We can’t forget about our friends in Northern Ireland. Nobody represented that part of the Kingdom better than the Belfast Bruiser himself. Finlay was a regular title holder in Joint Promotions & All-Star Wrestling for two decades & dominated in Germany’s Catch Wrestling Association before making his way to WCW in 1995. He didn’t really make an impact there until he & Lord Steven Regal started a feud that regularly stole the show due to the wrestlers’ willingness to lay the shots in. It’s some sort of a code that the Brits & other European wrestlers seem to have with each other.

Finlay had a successful WCW run that led to a job with WWE as an agent, where one of his jobs was training the Divas. Unexpectedly, at the age of 47, he returned to the ring five years after his original retirement. He was part of King Booker’s Court & was often accompanied by Hornswoggle during his WWE run. His father & grandfather were wrestlers, and his son is currently competing in New Japan.

2. William Regal

Regal would probably be the first to admit that he didn’t accomplish as much in his career as he should have. He never held a major World Championship. He lost years to excessive drug usage. When he was on the verge of greatness, he would screw it all up. Even so, he had a remarkable career. As Lord Steven Regal, he was one of WCW’s most detested wrestlers while holding the Television Championship on four separate occasions. He did nearly everything during his time in WWE, winning the 2008 King of the Ring Tournament & holding the Intercontinental, European, Hardcore & Tag Team Championships on multiple occasions. He served as WWE Commissioner & Raw General Manager, and is currently NXT’s GM.

Who better to sum it all up than William himself?

Honorable Mention: Lord Alfred Hayes

I remember Hayes as a longtime WWF announcer & the man who informed us who promotional consideration was paid for by. Before that, he was a highly successful wrestler in Europe & America, and later became a hated manager.

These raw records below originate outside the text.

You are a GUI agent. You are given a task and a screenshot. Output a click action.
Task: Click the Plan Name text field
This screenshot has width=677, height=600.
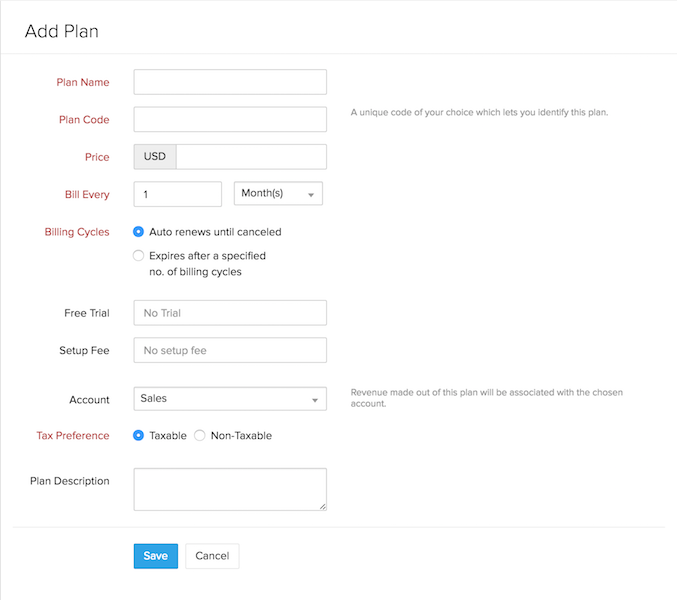tap(230, 82)
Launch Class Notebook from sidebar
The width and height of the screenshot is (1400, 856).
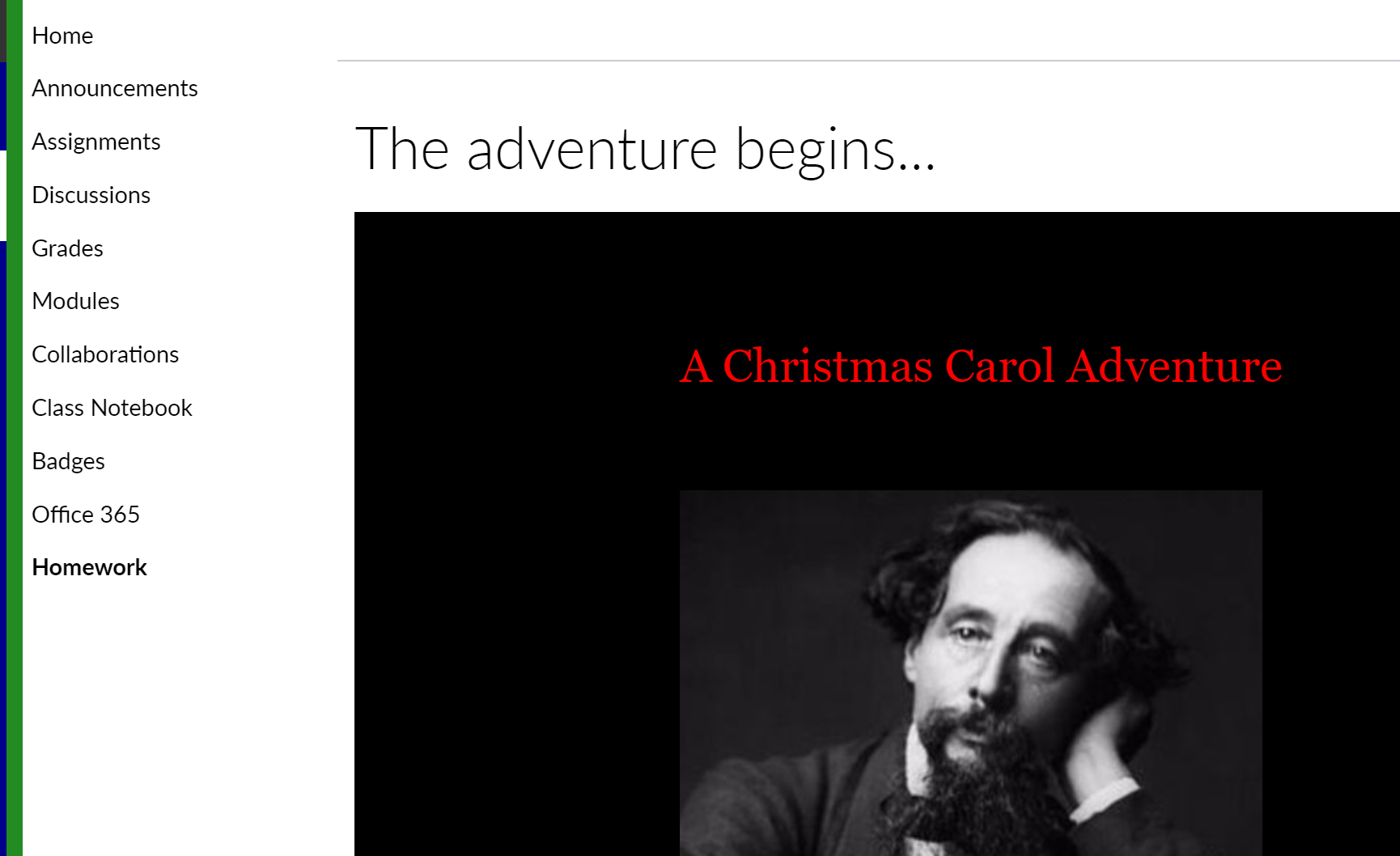click(112, 408)
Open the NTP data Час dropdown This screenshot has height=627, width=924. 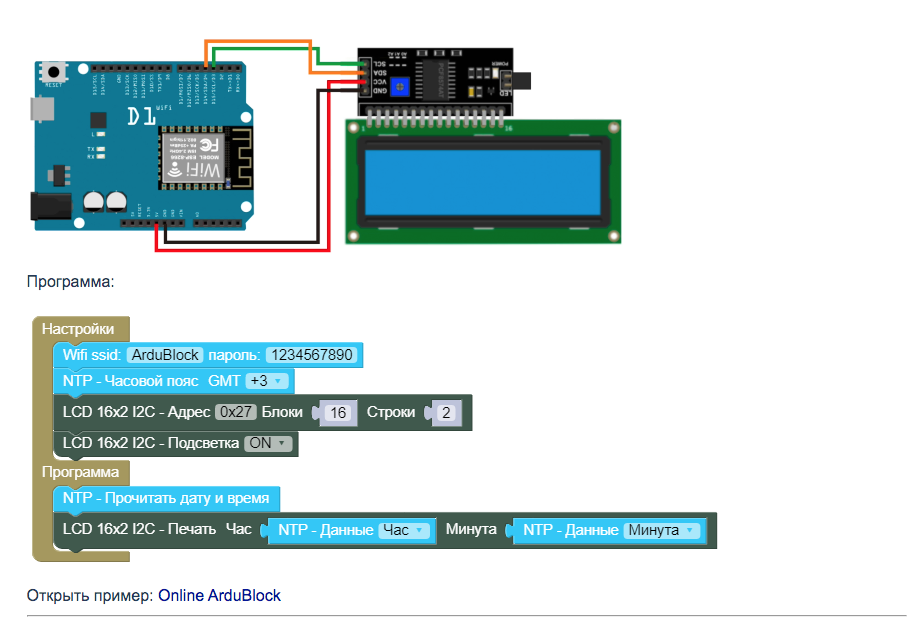pyautogui.click(x=404, y=530)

Honorable Mention: Billy Robinson

Robinson was successful all across the world & was known as one of the legendary shooters. He trained mixed martial artists in catch wrestling. He was Verne Gagne’s opponent in the 1974 film The Wrestler.

1. The British Bulldogs

If you ask people of my age to name wrestlers from the United Kingdom, Davey Boy Smith & the Dynamite Kid are the first two that come to mind. They formed one of the greatest tag teams of the 1980s & were one of the WWF’s most reliable sources for quality in-ring work during the time period. Their entrance to “Rule, Britannia” & the Union Jack prominently displayed on their tights & entrance attire gave their fellow countrymen a tremendous amount of pride. Their matches with their brothers-in-law, the Hart Foundation, set the standard for tag team wrestling in the WWF.

Smith went on to a highly successful singles career while Dynamite had to retire early due to injury. The high point for Davey Boy came at London’s Wembley Stadium, where he beat Bret Hart for the Intercontinental Championship at SummerSlam 1992. Neither story ended well, as Davey Boy died before his time while Dynamite was confined to a wheelchair & became bitter about his lot in life. We try not to think about their later years, and choose to remember when they were arguably the most popular & talented tag team in the world.